On x86, long long int == 64 bits but the chip is 32 bits wide,
so it uses 2 separate memory accesses. There are 64bit-wide
instructions which do bus-locking so that the are atomic,
but gcc will not use them directly.
( info nasm and look up "cmpxchg8b" and related friends)
Greets, Antonio.
On 08.29, Antonio Vargas wrote:
> On Fri, Aug 29, 2003 at 12:35:11AM +0200, J.A. Magallon wrote:
[...]
> >
> > A collateral question: why is the reason for this function ?
> > long long assignments are not atomic in gcc ?
>
> On x86, long long int == 64 bits but the chip is 32 bits wide,
> so it uses 2 separate memory accesses.
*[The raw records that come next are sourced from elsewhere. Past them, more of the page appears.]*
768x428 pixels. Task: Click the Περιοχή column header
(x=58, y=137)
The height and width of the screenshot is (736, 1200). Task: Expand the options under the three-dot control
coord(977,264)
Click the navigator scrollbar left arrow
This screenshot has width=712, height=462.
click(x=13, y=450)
There are 64bit-wide
> instructions which do bus-locking so that the are atomic,
> but gcc will not use them directly.
>
I know, my question was why gcc does not generate cmpxchg8b on
a 64 bits assign. Or it should not ?
--
J.A. Magallon <[email protected]> \ Software is like sex:
werewolf.able.es \ It's better when it's free
Mandrake Linux release 9.2 (Cooker) for i586
Linux 2.4.22-jam1m (gcc 3.3.1 (Mandrake Linux 9.2 3.3.1-1mdk))
On Fri, 29 Aug 2003, J.A. Magallon wrote:
>
> On 08.29, Antonio Vargas wrote:
> > On Fri, Aug 29, 2003 at 12:35:11AM +0200, J.A. Magallon wrote:
> [...]
> > >
> > > A collateral question: why is the reason for this function ?
> > > long long assignments are not atomic in gcc ?
> >
> > On x86, long long int == 64 bits but the chip is 32 bits wide,
> > so it uses 2 separate memory accesses. There are 64bit-wide
> > instructions which do bus-locking so that the are atomic,
> > but gcc will not use them directly.
> >
>
> I know, my question was why gcc does not generate cmpxchg8b on
> a 64 bits assign. Or it should not ?
>
It's not an assignment operator. The fact that you 'could' use
it as one is not relevant. For instance, using XOR you can
exchange the values of two operands. However, you would not
really like a 'C' compiler to do that. Instead, you would
expect it to stash some invisible temporary variable some-
where, hopefully in a register. If you really want to
swap values using the ^ operator, then you can code it yourself.
Wana play?
int main()
{
int a, b;
a = 0xaaaaaaaa;
b = 0xbbbbbbbb;
printf("a = %08x b = %08x \n", a, b);
// Swap
a ^= b;
b ^= a;
a ^= b;
printf("a = %08x b = %08x \n", a, b);
return 0;
}
The generated code is awful:
movl -8(%ebp),%edx
xorl %edx,-4(%ebp)
movl -4(%ebp),%edx
xorl %edx,-8(%ebp)
movl -8(%ebp),%edx
xorl %edx,-4(%ebp)
movl -8(%ebp),%eax
gcc doesn't care that some xchg operations are atomic. If there
was an 'atomic_t' type that 'C' (generically) knew about, then
the code-generator might try to find some strange sequence that
would perform 64-bit atomic operations on a 32-bit processor as
a side-effect, which is what it is with the compare/exchange-8-bytes
opcode.
Cheers,
Dick Johnson
Penguin : Linux version 2.4.22 on an i686 machine (794.73 BogoMips).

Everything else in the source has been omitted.